A melee ensued after the decision was announced for the Boudreaux–LeDoux bout, where LeDoux punched Boudreaux on camera and television broadcaster Howard Cosell's hairpiece fell off. LeDoux claimed that he had been told about the fight's result beforehand and that Boudreaux was among a group of fighters managed by King, Paddy Flood and Al Braverman, who allegedly had previously assigned which fighters would win the tournament fights.[6] The contest caused a grand jury investigation.[7]

On March 6, 1977, bouts took place at the Marion County Institution, a jail in Marion, Ohio. That day's fights included a non-tournament bout by Puerto Rican Wilfred Benitez as well as tournament fights involving such boxers as Ruben Castillo, Stan Ward of California and others.[8] Joe Louis, the former world heavyweight champion, was ringside and former heavyweight contender Pete Rademacher was the referee of one of the contests.[9]

The FBI initiated an investigation soon after the February 13 show. In addition, a boxer named Kenny Weldon alleged that he had to pay $2,300 out of his purse to be allowed to participate.[10]

Malcolm Gordon, the New York City boxing writer, meanwhile, had begun to notice that small-time boxing managers had begun to be associated with Don King, and he also noticed those managers' club fighters had begun to climb on the rankings of The Ring magazine. Alex Wallau of ABC also noticed the trend. Wallau began to worry about the quality of the boxers King was feeding ABC for their televised matches.

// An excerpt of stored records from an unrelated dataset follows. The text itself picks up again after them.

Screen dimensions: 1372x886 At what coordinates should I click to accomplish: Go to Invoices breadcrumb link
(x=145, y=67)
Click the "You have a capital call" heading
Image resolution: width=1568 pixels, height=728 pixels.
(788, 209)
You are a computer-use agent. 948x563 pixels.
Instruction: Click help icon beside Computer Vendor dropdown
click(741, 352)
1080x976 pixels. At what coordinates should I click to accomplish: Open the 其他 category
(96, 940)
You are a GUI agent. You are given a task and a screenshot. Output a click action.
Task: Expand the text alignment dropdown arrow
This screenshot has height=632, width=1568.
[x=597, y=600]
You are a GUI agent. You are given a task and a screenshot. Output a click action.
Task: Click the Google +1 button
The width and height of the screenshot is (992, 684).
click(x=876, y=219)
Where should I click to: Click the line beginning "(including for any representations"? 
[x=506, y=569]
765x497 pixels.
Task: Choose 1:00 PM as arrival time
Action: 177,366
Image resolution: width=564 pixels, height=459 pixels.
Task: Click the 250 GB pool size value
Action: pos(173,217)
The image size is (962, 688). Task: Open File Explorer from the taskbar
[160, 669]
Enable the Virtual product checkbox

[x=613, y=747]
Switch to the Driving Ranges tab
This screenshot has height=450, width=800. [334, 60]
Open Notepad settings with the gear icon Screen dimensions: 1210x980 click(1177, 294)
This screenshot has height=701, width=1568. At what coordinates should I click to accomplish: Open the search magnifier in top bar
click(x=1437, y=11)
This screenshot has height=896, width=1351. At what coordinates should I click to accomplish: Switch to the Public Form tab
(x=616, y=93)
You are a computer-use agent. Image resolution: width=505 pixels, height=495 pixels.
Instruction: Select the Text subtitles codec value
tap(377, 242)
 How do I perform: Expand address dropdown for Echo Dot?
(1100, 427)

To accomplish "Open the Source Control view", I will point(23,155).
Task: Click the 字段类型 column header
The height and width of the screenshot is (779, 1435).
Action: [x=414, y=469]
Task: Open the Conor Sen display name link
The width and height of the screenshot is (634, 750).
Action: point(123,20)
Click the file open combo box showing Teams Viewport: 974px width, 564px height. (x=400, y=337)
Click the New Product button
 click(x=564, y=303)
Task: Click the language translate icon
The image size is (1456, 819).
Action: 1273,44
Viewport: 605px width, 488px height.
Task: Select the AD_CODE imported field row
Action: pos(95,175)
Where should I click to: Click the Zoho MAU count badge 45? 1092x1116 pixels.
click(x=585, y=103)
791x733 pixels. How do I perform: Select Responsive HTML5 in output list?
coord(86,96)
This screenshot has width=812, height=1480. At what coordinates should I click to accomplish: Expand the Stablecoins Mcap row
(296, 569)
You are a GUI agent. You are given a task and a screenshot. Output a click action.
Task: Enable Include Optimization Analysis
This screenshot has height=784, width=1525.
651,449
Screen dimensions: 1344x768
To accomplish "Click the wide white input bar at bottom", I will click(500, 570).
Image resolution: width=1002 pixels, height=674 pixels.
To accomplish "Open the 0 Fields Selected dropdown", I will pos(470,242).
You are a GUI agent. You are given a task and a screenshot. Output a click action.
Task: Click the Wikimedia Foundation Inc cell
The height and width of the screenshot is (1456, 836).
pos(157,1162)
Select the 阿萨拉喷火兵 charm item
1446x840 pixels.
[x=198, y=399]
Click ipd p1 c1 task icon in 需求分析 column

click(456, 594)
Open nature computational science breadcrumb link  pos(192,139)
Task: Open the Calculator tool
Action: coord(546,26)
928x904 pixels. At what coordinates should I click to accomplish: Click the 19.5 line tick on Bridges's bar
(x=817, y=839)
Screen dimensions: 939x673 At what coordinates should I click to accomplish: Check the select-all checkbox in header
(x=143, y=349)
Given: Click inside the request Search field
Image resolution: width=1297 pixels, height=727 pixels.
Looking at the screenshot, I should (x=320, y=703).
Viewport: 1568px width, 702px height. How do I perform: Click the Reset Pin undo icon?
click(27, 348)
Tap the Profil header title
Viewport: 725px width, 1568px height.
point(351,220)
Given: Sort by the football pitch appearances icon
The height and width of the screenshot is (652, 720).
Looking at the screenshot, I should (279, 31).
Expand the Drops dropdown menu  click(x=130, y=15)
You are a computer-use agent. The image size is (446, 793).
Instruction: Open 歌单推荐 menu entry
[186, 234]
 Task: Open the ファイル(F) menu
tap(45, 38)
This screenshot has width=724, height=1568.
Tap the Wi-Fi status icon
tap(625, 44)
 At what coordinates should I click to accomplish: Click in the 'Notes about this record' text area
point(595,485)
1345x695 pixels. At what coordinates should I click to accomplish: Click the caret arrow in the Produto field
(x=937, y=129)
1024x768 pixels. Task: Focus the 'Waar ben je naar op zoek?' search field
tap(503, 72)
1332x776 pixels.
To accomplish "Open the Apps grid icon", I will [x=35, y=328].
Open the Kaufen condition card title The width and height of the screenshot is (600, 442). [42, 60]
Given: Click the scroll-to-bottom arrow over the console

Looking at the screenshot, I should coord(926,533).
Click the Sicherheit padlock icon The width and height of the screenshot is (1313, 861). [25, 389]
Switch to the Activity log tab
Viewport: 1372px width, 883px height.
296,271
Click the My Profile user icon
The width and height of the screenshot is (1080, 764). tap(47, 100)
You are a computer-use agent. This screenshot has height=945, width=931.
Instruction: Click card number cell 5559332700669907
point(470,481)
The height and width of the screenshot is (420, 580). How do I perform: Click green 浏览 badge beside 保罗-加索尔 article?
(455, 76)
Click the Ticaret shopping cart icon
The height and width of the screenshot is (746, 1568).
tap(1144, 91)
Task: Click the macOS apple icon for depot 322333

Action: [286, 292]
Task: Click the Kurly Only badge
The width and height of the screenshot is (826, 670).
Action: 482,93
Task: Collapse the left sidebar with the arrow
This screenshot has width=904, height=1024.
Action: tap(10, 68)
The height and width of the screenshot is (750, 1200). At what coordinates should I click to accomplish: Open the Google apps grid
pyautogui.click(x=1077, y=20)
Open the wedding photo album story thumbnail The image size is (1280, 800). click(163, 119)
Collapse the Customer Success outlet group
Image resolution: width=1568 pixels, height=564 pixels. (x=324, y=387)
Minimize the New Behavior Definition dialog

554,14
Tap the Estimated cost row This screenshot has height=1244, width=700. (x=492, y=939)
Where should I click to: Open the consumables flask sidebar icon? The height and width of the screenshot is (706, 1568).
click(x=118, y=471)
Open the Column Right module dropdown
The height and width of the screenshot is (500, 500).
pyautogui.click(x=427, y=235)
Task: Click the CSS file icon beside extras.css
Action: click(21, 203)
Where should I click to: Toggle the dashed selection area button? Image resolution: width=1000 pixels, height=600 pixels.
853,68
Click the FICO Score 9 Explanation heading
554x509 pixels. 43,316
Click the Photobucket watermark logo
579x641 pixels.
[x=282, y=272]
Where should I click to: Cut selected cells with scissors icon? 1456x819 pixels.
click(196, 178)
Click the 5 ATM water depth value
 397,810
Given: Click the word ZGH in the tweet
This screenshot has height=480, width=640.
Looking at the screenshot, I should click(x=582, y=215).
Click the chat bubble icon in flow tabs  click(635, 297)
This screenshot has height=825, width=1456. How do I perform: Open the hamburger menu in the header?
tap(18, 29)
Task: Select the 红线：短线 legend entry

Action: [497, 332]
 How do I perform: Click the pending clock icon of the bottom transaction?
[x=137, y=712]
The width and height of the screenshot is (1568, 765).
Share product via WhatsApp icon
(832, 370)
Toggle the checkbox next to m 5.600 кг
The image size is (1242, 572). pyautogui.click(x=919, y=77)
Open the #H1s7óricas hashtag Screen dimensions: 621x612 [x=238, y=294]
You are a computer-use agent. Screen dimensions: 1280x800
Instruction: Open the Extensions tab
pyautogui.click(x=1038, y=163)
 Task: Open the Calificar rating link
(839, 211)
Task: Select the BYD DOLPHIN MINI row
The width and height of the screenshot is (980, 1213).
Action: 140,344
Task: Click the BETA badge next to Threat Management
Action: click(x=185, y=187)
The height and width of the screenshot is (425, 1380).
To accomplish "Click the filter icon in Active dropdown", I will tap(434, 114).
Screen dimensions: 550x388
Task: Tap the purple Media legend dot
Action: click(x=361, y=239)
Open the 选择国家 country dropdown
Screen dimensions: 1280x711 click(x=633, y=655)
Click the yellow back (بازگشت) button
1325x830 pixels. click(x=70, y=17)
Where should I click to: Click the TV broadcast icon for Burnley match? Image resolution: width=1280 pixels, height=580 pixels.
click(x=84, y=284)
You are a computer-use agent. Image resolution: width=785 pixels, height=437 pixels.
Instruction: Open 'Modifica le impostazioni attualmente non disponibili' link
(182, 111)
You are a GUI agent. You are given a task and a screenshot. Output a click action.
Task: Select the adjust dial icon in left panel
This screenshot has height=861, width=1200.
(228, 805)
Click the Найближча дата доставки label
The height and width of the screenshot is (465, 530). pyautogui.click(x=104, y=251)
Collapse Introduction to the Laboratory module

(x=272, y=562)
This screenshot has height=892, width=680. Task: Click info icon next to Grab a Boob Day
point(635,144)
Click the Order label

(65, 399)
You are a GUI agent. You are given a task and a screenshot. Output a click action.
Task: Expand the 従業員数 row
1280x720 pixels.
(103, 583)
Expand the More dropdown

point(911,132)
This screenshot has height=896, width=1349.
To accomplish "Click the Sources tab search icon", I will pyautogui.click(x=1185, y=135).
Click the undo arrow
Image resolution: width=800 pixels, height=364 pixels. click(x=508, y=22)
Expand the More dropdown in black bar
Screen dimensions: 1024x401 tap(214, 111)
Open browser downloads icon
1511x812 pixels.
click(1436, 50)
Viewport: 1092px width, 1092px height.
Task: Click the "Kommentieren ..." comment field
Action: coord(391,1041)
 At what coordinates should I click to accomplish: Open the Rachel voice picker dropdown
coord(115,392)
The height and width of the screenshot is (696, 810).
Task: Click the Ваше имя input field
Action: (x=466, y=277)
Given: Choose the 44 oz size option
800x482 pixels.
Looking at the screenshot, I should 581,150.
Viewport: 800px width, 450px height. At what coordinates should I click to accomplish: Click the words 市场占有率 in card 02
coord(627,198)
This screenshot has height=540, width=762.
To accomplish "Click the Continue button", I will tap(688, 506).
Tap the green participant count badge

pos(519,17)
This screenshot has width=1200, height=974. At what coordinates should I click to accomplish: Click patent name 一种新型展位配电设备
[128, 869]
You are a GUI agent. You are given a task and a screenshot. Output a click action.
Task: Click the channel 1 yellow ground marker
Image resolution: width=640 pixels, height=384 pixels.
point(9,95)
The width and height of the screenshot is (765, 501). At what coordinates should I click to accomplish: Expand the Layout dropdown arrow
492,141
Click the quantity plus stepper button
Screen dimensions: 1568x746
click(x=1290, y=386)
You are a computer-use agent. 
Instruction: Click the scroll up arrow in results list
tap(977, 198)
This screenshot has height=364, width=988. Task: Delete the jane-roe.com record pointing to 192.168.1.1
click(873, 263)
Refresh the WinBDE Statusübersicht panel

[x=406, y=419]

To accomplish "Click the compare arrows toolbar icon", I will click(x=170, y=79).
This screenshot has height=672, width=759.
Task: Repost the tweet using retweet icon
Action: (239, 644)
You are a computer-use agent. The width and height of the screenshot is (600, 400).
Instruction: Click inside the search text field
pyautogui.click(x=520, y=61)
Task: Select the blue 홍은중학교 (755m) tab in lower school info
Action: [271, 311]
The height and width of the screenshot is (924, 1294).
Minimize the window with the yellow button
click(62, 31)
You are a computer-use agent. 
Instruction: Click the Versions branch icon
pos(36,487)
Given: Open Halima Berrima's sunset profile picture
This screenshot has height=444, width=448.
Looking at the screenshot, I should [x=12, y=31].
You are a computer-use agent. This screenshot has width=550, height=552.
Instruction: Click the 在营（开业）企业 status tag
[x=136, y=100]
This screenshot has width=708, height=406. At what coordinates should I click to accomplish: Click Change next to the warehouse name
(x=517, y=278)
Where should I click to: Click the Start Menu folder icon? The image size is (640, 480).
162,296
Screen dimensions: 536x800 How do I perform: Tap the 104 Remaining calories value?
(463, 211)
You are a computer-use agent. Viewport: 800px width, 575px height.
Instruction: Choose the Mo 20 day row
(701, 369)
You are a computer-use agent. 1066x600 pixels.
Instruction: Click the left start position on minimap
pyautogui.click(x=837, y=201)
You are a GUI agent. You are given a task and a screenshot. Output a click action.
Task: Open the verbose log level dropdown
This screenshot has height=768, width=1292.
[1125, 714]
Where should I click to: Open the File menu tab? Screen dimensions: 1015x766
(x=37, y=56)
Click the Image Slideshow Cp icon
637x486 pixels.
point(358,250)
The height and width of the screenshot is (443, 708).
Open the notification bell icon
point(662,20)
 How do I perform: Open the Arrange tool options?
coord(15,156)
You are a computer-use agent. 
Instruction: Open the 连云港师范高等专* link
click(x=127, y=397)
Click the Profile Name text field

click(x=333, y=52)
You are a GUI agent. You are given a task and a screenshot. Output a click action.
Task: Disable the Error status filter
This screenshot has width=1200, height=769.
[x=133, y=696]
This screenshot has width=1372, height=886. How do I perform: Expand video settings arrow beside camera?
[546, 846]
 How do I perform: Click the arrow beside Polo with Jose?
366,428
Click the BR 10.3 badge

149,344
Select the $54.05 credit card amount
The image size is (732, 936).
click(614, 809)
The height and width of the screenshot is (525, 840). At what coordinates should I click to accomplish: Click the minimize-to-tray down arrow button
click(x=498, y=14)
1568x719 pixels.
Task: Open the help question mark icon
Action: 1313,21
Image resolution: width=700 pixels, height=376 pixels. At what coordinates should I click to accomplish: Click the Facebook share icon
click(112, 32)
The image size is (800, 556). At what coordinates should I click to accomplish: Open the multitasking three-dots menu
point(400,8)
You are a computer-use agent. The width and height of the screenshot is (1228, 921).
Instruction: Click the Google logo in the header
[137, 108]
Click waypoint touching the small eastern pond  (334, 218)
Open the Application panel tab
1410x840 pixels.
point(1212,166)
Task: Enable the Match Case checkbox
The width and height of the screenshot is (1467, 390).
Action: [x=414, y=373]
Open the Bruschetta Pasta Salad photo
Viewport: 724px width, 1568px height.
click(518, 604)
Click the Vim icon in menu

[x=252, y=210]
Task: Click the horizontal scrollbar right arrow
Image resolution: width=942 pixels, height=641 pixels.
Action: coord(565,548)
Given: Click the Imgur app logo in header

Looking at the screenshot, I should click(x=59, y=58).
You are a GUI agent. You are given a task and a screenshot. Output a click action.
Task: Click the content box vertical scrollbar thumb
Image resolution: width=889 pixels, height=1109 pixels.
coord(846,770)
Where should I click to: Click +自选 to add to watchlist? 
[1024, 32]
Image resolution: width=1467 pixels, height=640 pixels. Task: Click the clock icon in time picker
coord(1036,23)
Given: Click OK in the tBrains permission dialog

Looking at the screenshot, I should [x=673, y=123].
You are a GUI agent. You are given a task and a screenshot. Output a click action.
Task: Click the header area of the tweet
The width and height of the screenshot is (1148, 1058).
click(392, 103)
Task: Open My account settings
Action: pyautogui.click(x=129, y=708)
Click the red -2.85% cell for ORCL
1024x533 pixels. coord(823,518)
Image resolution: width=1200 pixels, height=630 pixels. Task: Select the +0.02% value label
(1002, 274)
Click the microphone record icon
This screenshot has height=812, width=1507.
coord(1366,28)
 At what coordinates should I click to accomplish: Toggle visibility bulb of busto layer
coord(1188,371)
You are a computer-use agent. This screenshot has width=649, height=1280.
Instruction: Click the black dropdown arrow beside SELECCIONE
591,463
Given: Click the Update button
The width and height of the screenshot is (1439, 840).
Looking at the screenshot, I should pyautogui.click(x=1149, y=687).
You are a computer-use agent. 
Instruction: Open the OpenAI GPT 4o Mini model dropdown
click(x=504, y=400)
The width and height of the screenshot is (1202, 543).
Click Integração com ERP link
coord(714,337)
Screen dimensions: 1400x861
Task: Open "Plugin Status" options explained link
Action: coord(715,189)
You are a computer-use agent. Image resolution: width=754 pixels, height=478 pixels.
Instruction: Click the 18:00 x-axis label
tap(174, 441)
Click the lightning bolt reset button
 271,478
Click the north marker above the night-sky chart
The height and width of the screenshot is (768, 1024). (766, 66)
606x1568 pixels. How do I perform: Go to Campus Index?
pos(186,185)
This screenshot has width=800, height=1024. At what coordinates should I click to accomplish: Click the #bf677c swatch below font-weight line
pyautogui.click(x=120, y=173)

Separately, Gordon began his own investigation into the matter.[11]

The Ring, the prestigious boxing magazine, became involved in the scandal, because one of the magazine's then assistant editors, Johnny Ort, had been elevating boxer rankings and publishing results of fights that never took place for those boxers and then updating those boxers' fight records to reflect such non-existent bouts in order for them to be accepted into the tournament by ABC.[12] Gordon and Wallau discovered this.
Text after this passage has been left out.